Overlooking the fact that the sexual revolution of the ‘60s and ‘70s was a heterosexual as well as a gay male phenomenon – though certainly not all in either group participated – Sider misrepresents gay people by linking AIDS to promiscuity. Forced to hide their homosexuality, of course many men sought anonymous contacts and became promiscuous. But even today, Josh McDowell finds that 43% of even evangelical 18-year-olds are having sexual intercourse! Sider must understand that systemic injustice is the background for much of what he criticizes. He must learn that those gay men who have already died and those who are now being diagnosed with AIDS were infected before they knew the danger in even a monogamous relationship with an unknowingly infectious individual. The term “AIDS” itself has been around for fewer years than the 8-year average length of incubation of the virus. Sider fails to grasp that most gay men who are already HIV-positive were simply trying – in spite of their homophobic upbringing and the counter-productive “help” of much of gay liberationism – to meet their own unasked for basic human needs for deep sexual intimacy, most of which has nothing to do with genital acts.

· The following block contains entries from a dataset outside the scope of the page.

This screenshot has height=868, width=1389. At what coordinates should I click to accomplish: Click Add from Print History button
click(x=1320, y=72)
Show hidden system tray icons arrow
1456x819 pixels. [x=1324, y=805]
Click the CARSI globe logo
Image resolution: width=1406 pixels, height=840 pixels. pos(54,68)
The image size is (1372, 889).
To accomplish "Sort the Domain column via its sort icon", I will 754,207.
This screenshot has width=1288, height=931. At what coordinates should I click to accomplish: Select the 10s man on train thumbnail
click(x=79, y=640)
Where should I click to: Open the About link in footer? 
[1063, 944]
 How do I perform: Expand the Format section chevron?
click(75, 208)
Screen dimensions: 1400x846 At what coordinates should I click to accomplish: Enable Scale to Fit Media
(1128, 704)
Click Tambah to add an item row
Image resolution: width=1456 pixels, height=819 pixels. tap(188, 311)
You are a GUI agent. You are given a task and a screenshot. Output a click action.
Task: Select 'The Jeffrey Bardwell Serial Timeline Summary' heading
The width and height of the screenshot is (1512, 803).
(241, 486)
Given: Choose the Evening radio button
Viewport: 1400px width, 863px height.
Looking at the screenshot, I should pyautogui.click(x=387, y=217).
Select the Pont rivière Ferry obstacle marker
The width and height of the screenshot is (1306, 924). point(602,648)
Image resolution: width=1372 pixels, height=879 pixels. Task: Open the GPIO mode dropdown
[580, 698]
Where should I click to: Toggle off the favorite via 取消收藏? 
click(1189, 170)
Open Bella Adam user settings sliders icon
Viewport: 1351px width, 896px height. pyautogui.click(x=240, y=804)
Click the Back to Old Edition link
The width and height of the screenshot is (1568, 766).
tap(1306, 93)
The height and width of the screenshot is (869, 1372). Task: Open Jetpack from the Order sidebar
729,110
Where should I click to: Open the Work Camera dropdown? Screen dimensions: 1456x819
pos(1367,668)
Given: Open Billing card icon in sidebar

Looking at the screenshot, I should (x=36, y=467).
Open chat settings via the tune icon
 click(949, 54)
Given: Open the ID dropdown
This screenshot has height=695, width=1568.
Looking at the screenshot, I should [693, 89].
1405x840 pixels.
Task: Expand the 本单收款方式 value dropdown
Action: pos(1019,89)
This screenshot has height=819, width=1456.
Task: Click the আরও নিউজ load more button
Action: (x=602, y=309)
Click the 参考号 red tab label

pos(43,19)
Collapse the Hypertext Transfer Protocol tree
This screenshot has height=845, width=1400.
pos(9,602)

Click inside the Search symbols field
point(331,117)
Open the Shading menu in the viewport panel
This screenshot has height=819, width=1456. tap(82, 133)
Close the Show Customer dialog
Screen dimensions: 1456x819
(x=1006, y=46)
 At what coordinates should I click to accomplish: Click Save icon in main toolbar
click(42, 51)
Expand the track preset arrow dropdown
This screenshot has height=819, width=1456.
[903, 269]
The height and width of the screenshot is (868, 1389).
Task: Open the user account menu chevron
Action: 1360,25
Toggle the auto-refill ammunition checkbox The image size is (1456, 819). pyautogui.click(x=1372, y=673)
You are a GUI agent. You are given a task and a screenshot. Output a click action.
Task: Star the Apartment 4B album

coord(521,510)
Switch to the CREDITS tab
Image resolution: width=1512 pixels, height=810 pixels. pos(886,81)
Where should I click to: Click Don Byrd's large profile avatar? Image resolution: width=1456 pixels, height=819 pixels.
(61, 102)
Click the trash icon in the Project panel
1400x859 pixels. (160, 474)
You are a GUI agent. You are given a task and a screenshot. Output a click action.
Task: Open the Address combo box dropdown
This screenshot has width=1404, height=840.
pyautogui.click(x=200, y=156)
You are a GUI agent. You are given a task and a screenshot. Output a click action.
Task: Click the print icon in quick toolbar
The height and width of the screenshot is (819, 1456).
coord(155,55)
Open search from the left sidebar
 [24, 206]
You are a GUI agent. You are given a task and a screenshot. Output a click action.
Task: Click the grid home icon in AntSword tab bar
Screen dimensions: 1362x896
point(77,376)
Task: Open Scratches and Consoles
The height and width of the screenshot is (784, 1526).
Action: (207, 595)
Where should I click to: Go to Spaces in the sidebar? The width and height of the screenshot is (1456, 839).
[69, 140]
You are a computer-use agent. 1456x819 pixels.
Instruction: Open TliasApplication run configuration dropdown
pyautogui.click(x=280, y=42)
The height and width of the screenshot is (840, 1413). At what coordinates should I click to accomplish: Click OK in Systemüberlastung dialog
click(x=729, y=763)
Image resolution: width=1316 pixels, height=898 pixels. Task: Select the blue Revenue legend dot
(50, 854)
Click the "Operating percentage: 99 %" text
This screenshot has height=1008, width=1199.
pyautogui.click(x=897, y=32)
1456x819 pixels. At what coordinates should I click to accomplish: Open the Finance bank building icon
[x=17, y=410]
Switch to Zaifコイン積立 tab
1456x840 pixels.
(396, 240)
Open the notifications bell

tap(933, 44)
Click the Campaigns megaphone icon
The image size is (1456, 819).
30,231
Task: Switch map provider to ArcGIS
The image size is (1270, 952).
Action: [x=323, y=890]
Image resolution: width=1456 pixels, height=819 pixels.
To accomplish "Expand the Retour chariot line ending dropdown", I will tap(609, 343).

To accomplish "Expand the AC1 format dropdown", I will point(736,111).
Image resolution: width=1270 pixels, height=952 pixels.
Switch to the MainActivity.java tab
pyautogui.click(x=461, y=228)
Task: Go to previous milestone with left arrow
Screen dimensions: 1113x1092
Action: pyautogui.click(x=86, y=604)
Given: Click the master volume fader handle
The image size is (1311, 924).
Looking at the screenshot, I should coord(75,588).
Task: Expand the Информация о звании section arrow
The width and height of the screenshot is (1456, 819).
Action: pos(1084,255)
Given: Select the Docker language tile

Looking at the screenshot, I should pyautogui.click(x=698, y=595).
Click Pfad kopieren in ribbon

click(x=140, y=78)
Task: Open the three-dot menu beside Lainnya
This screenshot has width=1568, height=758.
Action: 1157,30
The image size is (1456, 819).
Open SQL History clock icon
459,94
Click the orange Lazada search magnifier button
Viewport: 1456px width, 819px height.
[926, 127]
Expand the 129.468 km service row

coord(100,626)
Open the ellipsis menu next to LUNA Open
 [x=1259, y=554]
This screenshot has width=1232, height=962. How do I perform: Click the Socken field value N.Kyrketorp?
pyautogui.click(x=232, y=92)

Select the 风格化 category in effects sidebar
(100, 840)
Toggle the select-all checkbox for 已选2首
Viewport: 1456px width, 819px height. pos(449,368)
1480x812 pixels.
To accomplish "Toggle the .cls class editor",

The Gospels tell of only one instance (Mark 3:1-6) when Jesus displayed wrath, the strongest penetrating expression of anger. Intense indignation flashed from his eyes as he gazed at religious leaders who refused to see that human need takes precedence over legalistic use of Mosaic Law. The obstinate stupidity of their closed minds and selfish hearts both enraged and grieved him. Jesus’ purpose was to show mercy to a man with a deformed arm. But it was the Sabbath. That didn’t matter to Jesus. It mattered, though, to the Pharisees who saw in Jesus’ act of kindness only an excuse to join with secular lobbies to kill him. They resisted any acknowledgment that the Sabbath was made for the sake of human beings instead of the other way round. Since it was not an emergency, couldn’t Jesus have postponed his act of mercy? Evidently love does not postpone legalistically. Since life was not at stake, couldn’t Jesus have postponed mercy? Evidently Jesus thought that life was indeed at stake. When we dare ask whether sexuality was made for the sake of human beings or the other way round, today’s conservative religious leaders respond as did their predecessors. But there is something even more evil in the attitude of today’s Pharisees. Their ancestors seemingly demanded only that a desire for a second arm be met the following day. Today’s Pharisees demand that the need for embrace in a second pair of arms be forfeited for the rest of one’s days.